لأني عربي، والقرآن عربي

mrs. miyagi

New Member
english-USA
How do you read the word al-Quran in أحبوا العرب لثلاث: لأني عربي، والقرءان عربي، وكلام أهل الجنة عربي
Is it al-Qurana or al-Quranu?
 
  • wriight

    Senior Member
    English (US) / Arabic (Lebanon)
    Should be "al-Qurana" because it's governed by a لأنَّ (which ought to still be there underlyingly even if it wasn't explicitly repeated, I don't know the Arabic i3raab term for this). That is, the sentence overall is equivalent to لأني عربي ولأن القرآنَ عربي ولأن كلامَ أهل الجنة عربي.

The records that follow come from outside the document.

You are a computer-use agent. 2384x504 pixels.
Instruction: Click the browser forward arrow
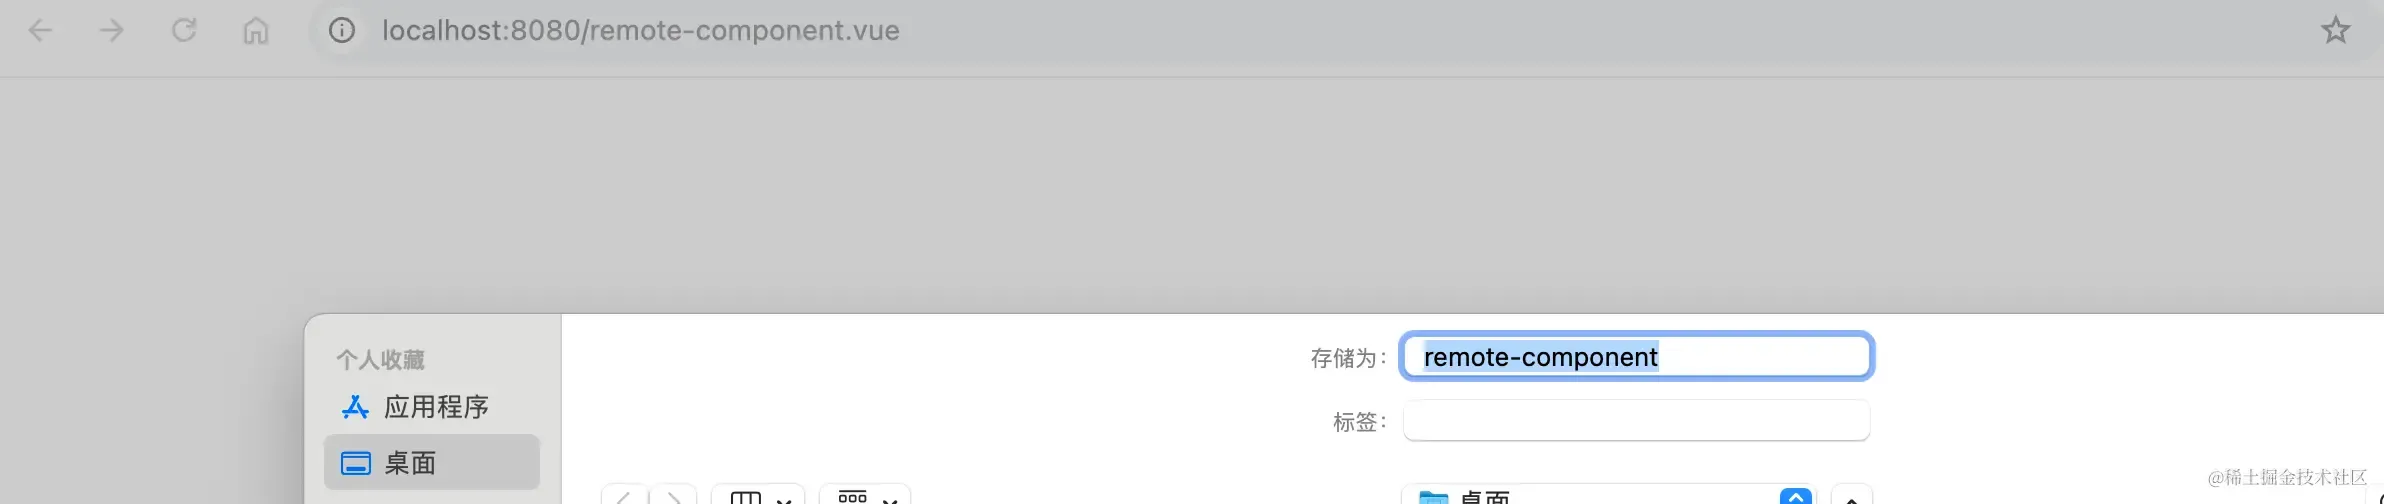[112, 31]
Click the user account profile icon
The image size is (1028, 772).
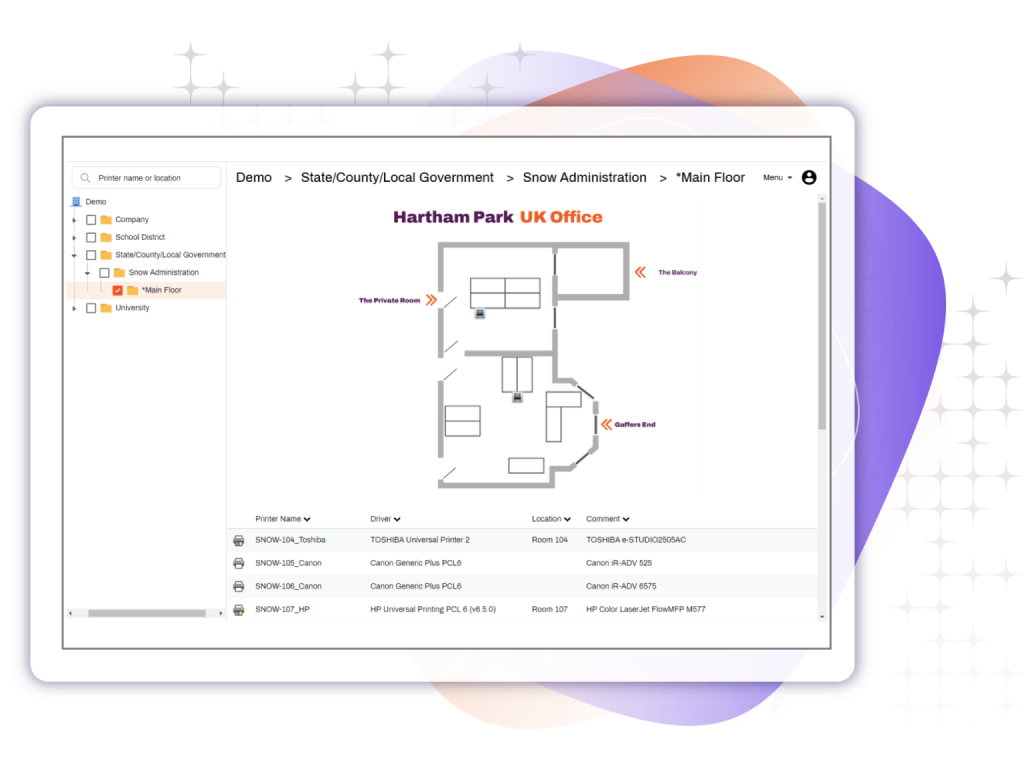[x=809, y=178]
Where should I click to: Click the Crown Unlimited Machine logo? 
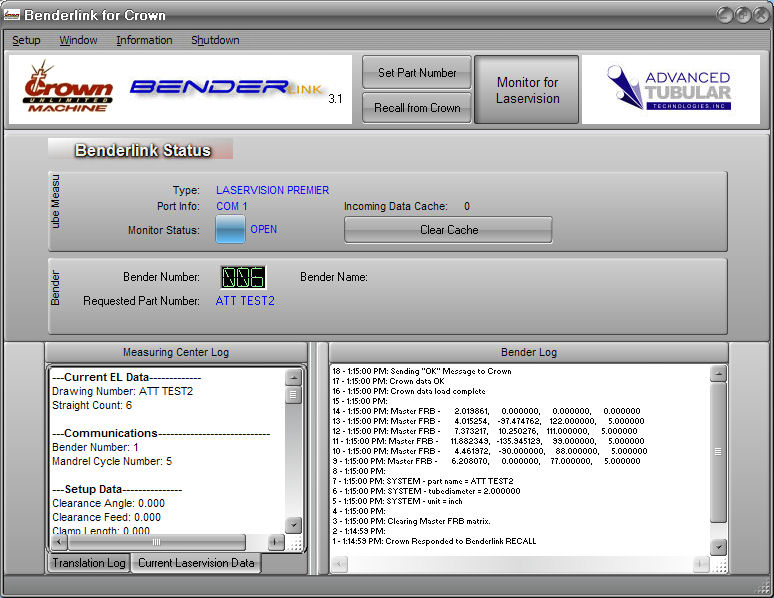tap(69, 89)

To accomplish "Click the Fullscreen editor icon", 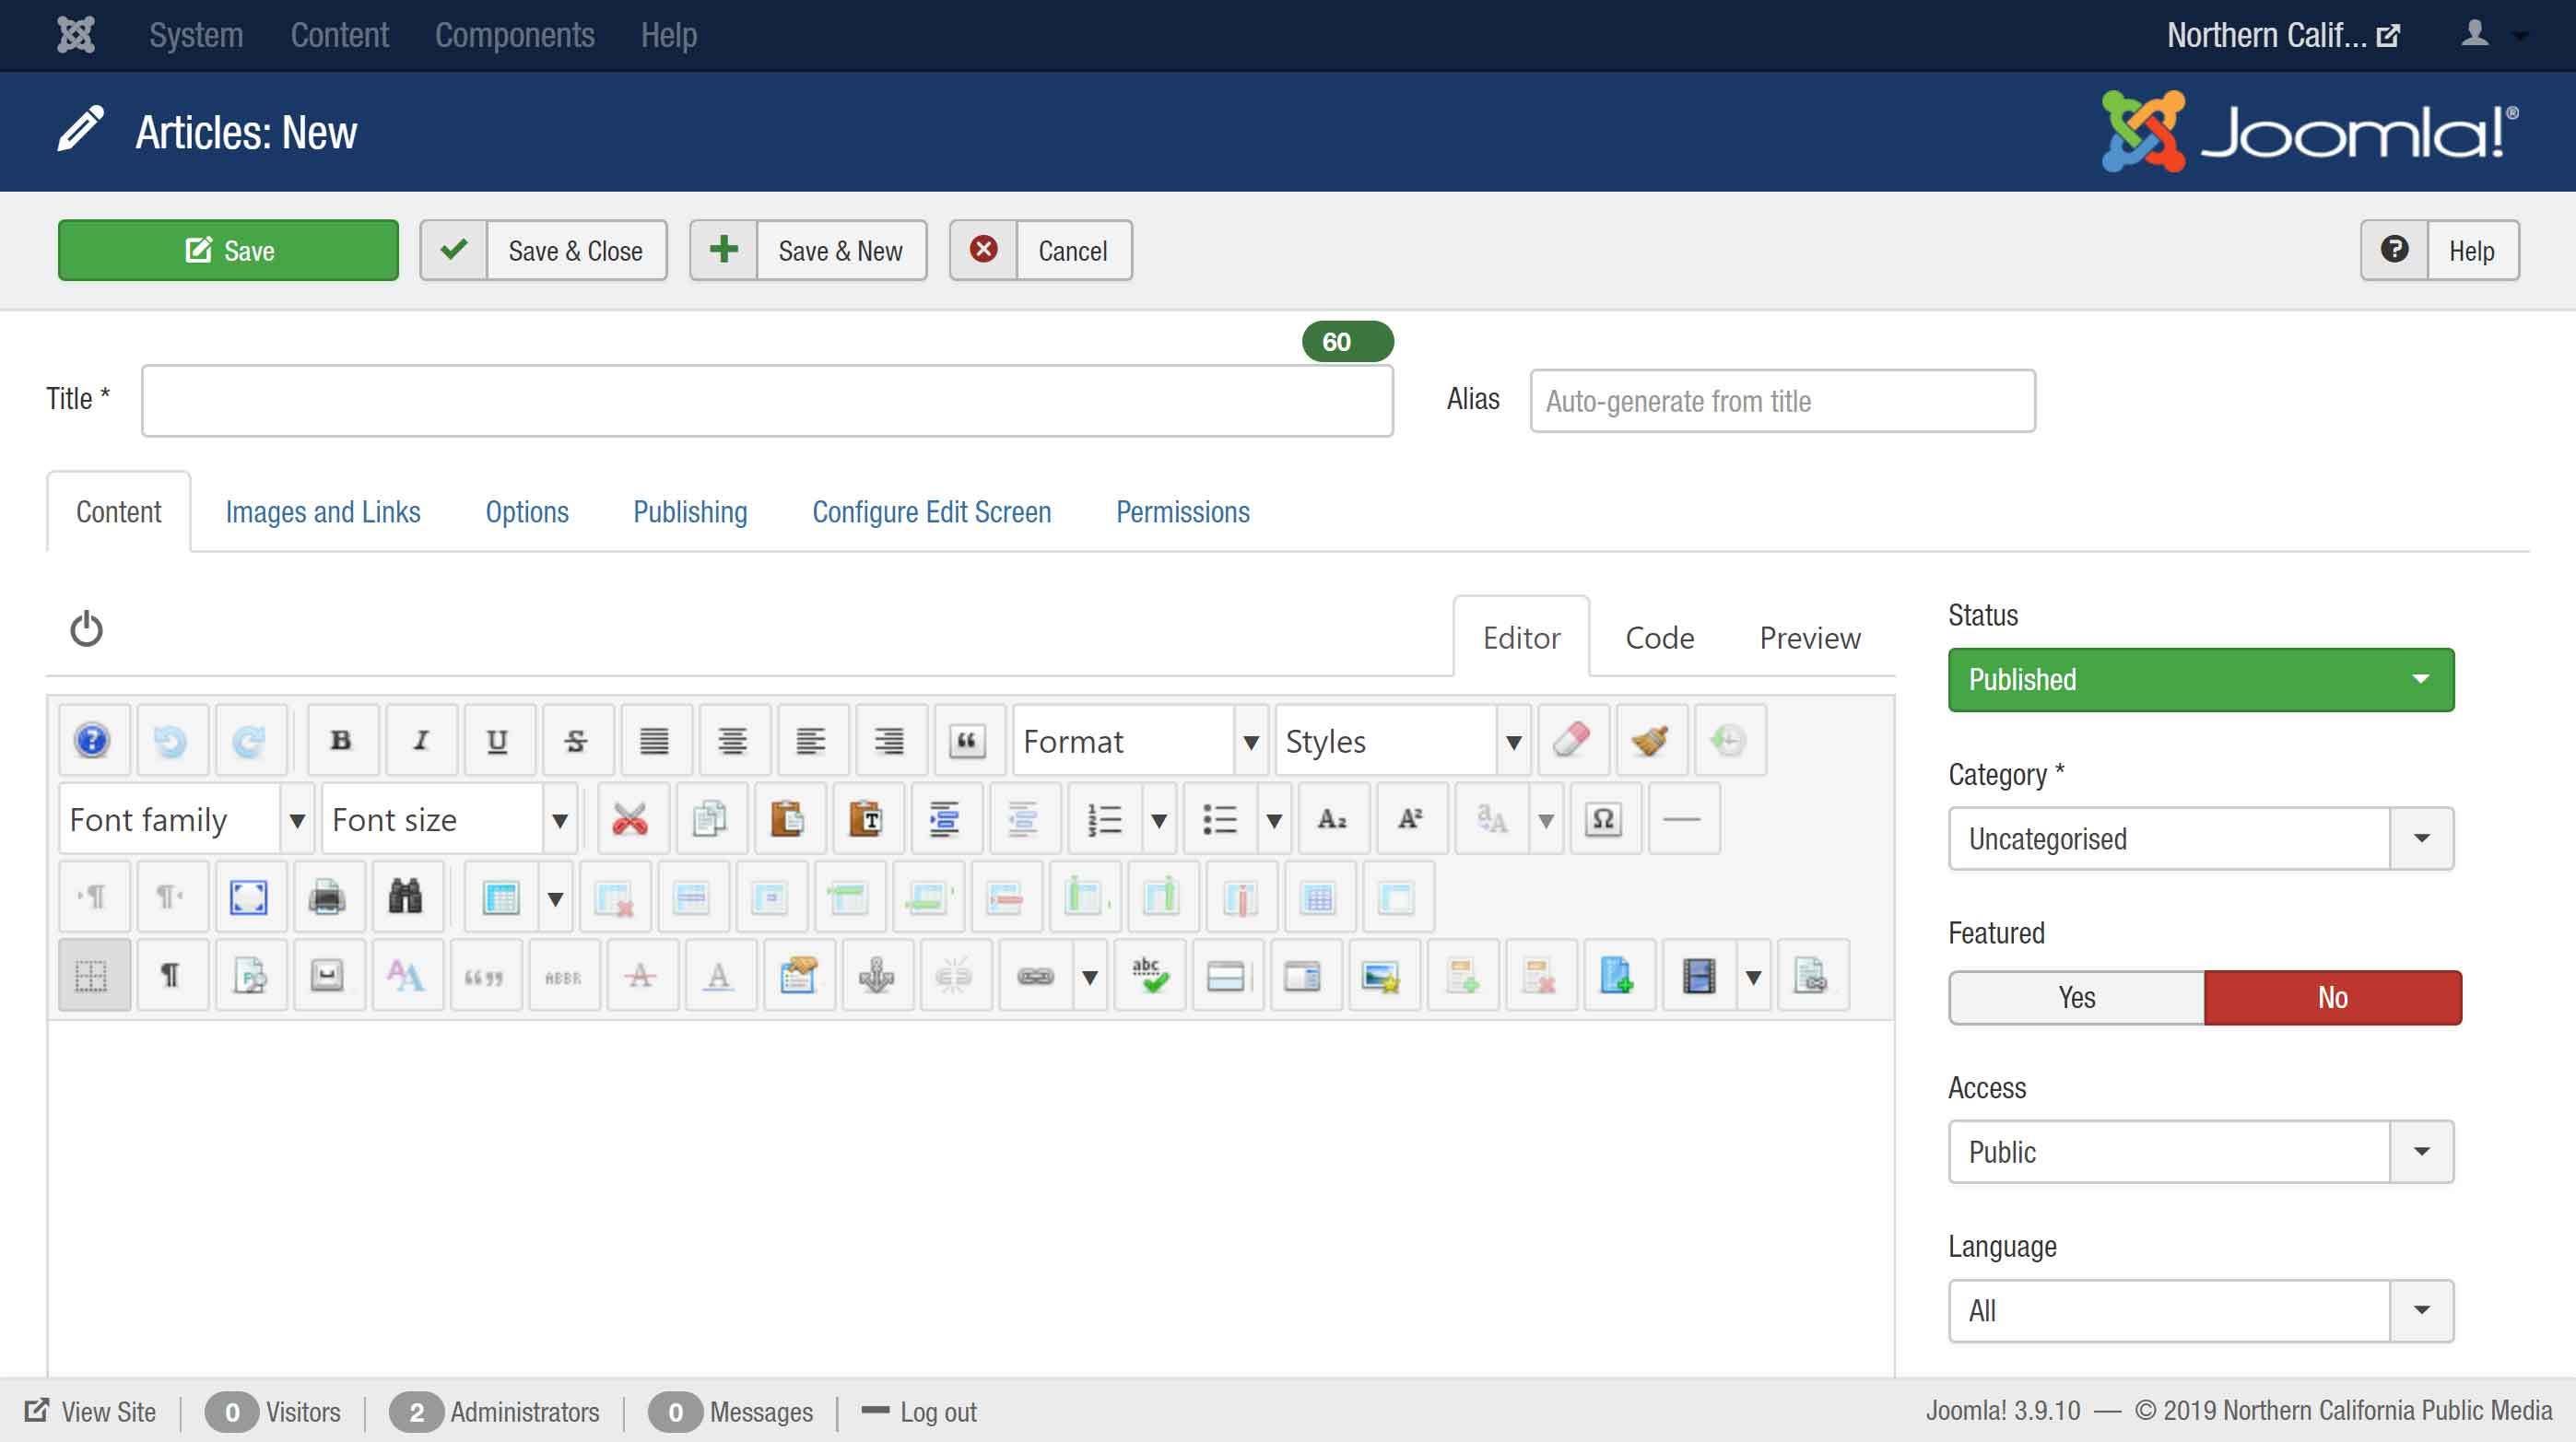I will 248,897.
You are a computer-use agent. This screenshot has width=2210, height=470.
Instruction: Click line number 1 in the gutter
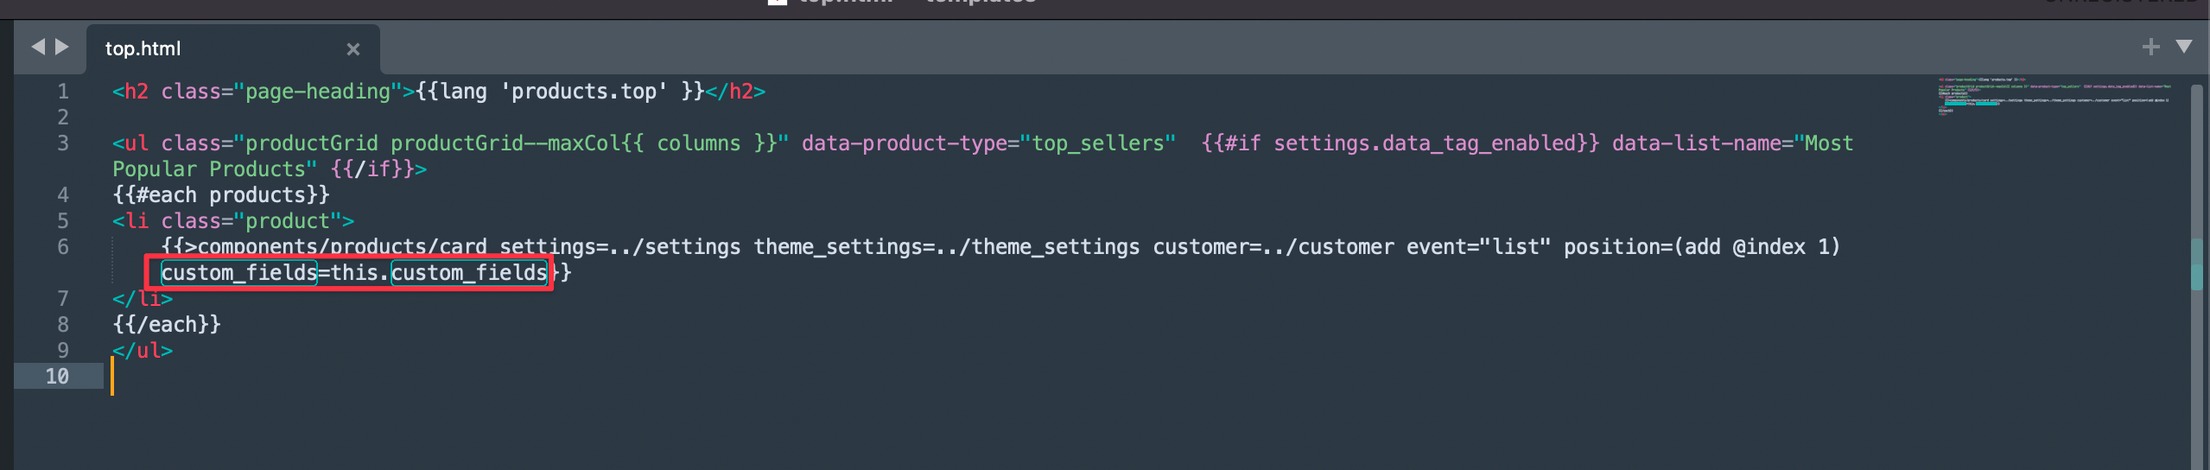(63, 92)
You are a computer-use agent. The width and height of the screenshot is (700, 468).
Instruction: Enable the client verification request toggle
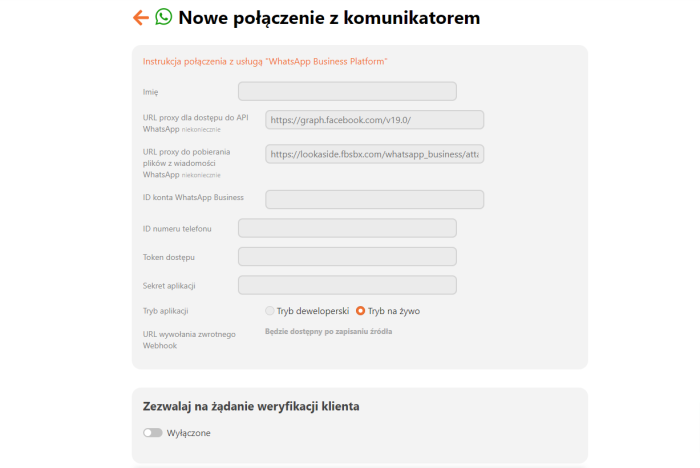[152, 433]
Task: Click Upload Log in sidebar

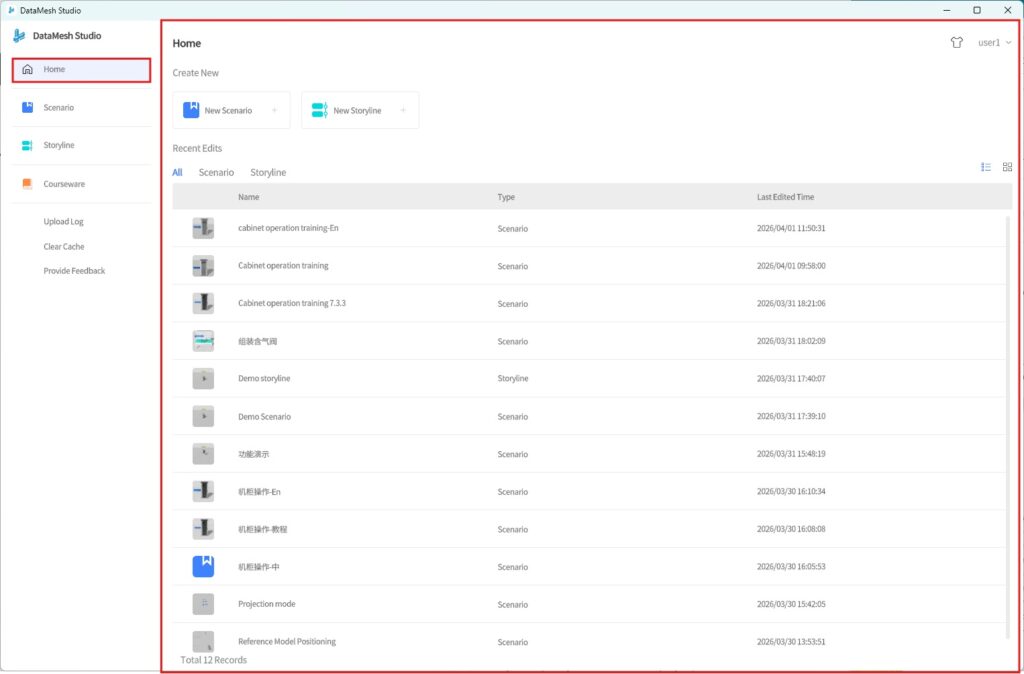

    (By the way, the first part should probably read أحب العرب لثلاثة أسباب or similar.)
     

    wriight

    Senior Member
    English (US) / Arabic (Lebanon)
    Well! Shame on me then. Why is it marfou3?
    أَحِبُّوا
    I see, the phrase is a quote — thought it was a sentence the OP came up with, which was why I offered corrections! But who does the first-person pronoun in لأني refer to? (I assumed it was the speaker declaring that his love for the Arabs is because he is an Arab himself.)
     
    Last edited:

    Sun-Shine

    Senior Member
    Arabic (Egypt)
    Why is it marfou3?
    Your opinion wasn't wrong. I'm not sure why it's in the nominative case, It could be that القرآنُ is مبتدأ.
    (هذا حديث (لكنه ضعيف) وهكذا رُوِيَ بالرفع (القرآنُ
    But who does the first-person pronoun in لأني refer to? (I assumed it was the speaker declaring that his love for the Arabs is because he is an Arab himself.)
    The prophet.
     

    elroy

    Imperfect Mod
    US English/Palestinian Arabic bilingual
    wriight’s analysis (اسم لأن منصوب) makes way more sense to me than the other analysis (مبتدأ مرفوع), which doesn’t make sense to me.
     

    Sun-Shine

    Senior Member
    Arabic (Egypt)
    wriight’s analysis (اسم لأن منصوب) makes way more sense to me than the other analysis (مبتدأ مرفوع), which doesn’t make sense to me.
    There is a difference between إعراب of the sentence as a detached one and إعراب of it as it was said. I mean that a word could have more than one case (إعراب) but it was said in one specific case. I searched and found it in the nominative case (مرفوع).